You're making the mistake that everyone else on /. is just like you, huddled at home, worried about their pr0n collection. However, some of us are actually computing professionals, working in sensitive areas. Hopefully none of us are using /. as their sole source of useful information, but it's definitely not a bad tertiary source of input.
"People who do stupid things with hazardous materials often die." -- Jim Davidson on alt.folklore.urban
That's why the DoD has lowered their standards to a single fixed wipe and to prove it is going to send all of their super secret hard drives to china to be proven that the data is unreadable.
Because the DoD makes ALL its decisions based on sound science. That's why the Air Force took over the CIA's sponsorship of remote viewing in 70s, why the Navy funded research into cold fusion and anti-grav, and why we're buying hand-held polygraphs for troops in Afghanistan.
I mean, I had the same knee jerk suspicion, but I'm not going to hold up the DoD's standards as proof of anything but potentially reasonable paranoia. The Pentagon has a long-demonstrated sweet tooth for junk science.
If it's for-profit but free, you're not the customer -- you're the product (e.g., the Slashdot Beta's "audience").
If anyone can recover data from a dd if=/dev/zero of=/dev/sda hard drive, I suspect $500 isn't enough financial incentive for that person to reveal his/her ability to do it. $500,000, then we're talking.
I once had a signature.
One reason they require it is simple paranoia. The lengths you go to protect something depends on the value of the thing you are protecting and thus the lengths someone might go to get it. Same reason they use lots of armed, highly trained agents to protect the president. The president is extremely important to the nation and people will go to great lengths to harm him. When you are talking about classified data, you go to the paranoid extreme.

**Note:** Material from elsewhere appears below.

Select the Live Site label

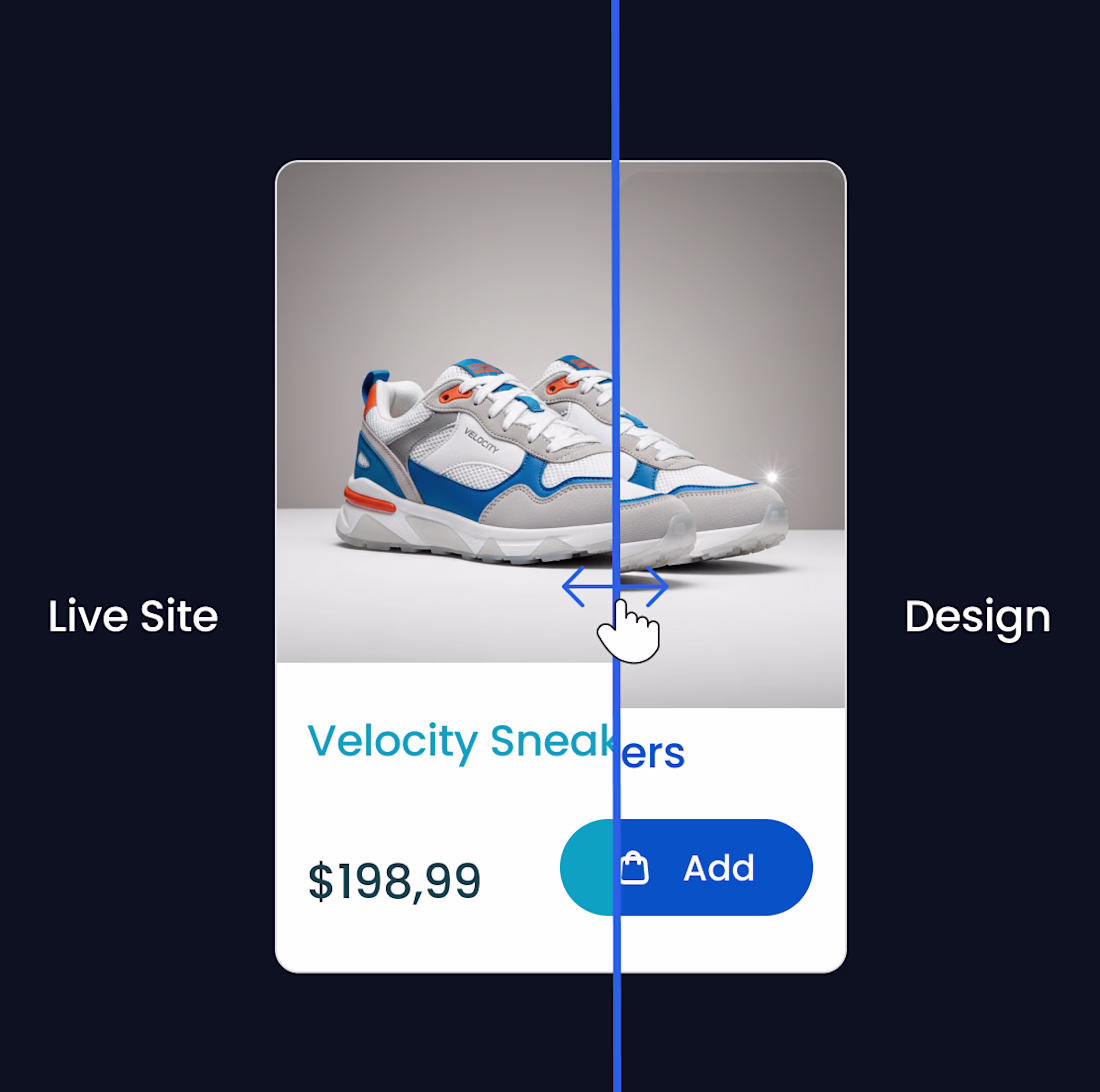point(133,616)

Another reason is inertia. These rules were written back when drives were much simpler and thus easier to recover data from. However the government moves slow and hasn't bothered to update. Remember that time was disks used frequency modulation to store their data. It was a pure binary "every thing above this level is a 1 everything below this other level is a zero." Thus it was much easier to infer what the previous data had been. Now drives store an analogue waveform and analyze that to determine the maximum likely data it represents. It's call EPRML. It sounds like voodoo, but works great and is very reliable. It also plays hell with any attempt to figure out what was on there before since there are no fixed levels for 1 and 0.
So I'm not saying don't do multiple wipes. It doesn't hurt, just realize that just because the government does it doesn't mean you need to do it too. Remember that one wipe screws over any and all methods that don't involve disassembling the drive. So unless you think someone is so interested in your data they'll take the drive apart and put it under a microscope, then one wipe is all you need. That is a whole shitload of work, and requires rather specialized equipment and training. You worried about people like that after your data? You think if they were that interested they wouldn't maybe just come and put a gun to your head to get it?

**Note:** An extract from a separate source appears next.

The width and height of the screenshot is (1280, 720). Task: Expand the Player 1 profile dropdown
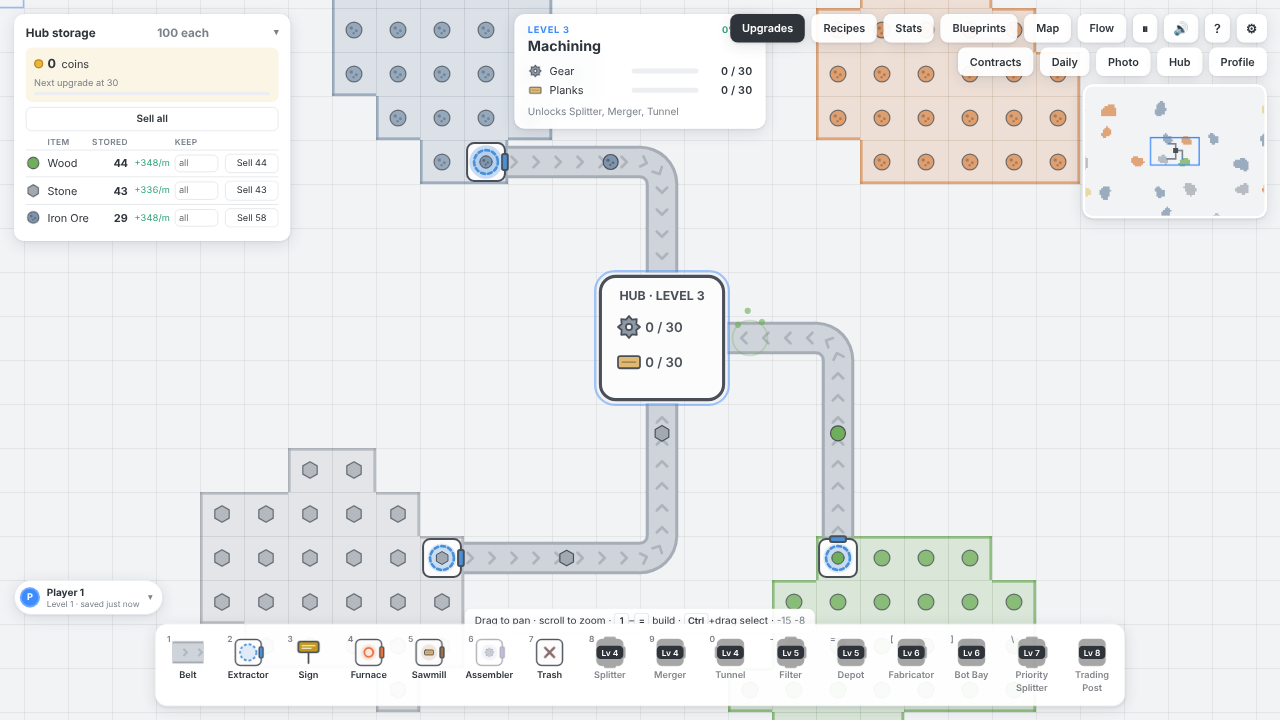pyautogui.click(x=150, y=597)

You need to wipe your drive because it's easy for any bozo to run a program that looks at what's in unallocated space. However you only need one wipe to prevent that.
That whole "reading between the tracks" thing hasn't been true since hard drive head actuators were powered by stepper motors (over 20 years ago). Voice coil head actuators are precise enough to eliminate this concern entirely.
I may make you feel, but I can't make you think.